Ainda de acordo com a mensagem, Britto ligou para Vannuchi a fim de se solidarizar com “sua luta pelo estabelecimento do direito à memória e à verdade”. Durante a conversa por telefone, Britto reforçou sua opinião pessoal de que a Lei da Anistia, de 1979, não implica no “esquecimento” dos fatos ocorridos durante o regime de exceção.
"Todo brasileiro tem o direito de saber que um presidente da República constitucionalmente eleito foi afastado por força de um golpe militar. Da mesma forma, não se pode esquecer que no Brasil o Congresso Nacional foi fechado por força de tanques e que juízes e ministros do Supremo Tribunal Federal foram afastados dos seus cargos por atos de força, e que havia censura, tortura e castração de todo o tipo de liberdade", diz Britto. “O regime do medo que sustentava o passado não pode servir de desculpa no presente democrático. Um país que tem medo de sua história, não pode ser considerado um país sério".
O diretório da OAB no Rio de Janeiro também divulgou nota em que seu presidente, Wadih Damous, critica duramente ao ministro da Defesa, Nelson Jobim. No final de 2009, Jobim e os comandantes das Forças Armadas colocaram seus cargos à disposição por serem contrários à criação da chamado Comissão da Verdade, instância que ficaria responsável por investigar os atos cometidos por agentes do Estado durante a ditadura militar, com a possibilidade de que oficiais militares sejam punidos por crimes cometidos à época.

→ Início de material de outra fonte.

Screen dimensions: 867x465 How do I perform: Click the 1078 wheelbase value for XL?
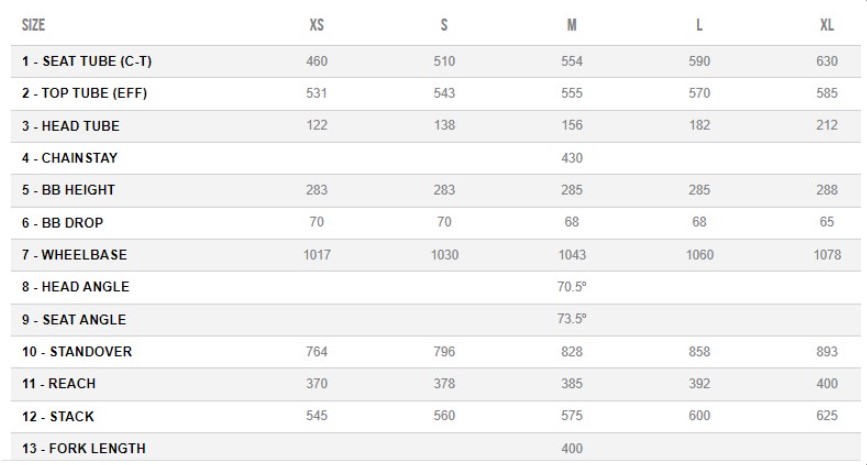pyautogui.click(x=827, y=254)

"Se é para haver demissões no governo que sejam as primeiras a do ministro da Defesa, Nelson Jobim, e dos chefes militares". Para Damous, setores historicamente ligados ao golpe de 1964 estão tentando criar uma crise artificial no país, distorcendo deliberadamente o conteúdo do programa.
Outros integrantes do governo, como o ministro da Agricultura, Reinhold Stephanes, também criticam o programa, que também prevê medidas polêmicas relacionadas ao agronegócio, meio ambiente, comunicação, ciência e na relação do Estado com a Igreja. "É inaceitável que a sociedade brasileira volte a ser tutelada por chefes militares", afirmou Damous, ressaltando que Vannuchi merece a integral solidariedade de todos aqueles que não querem ver o retrocesso da democracia brasileira.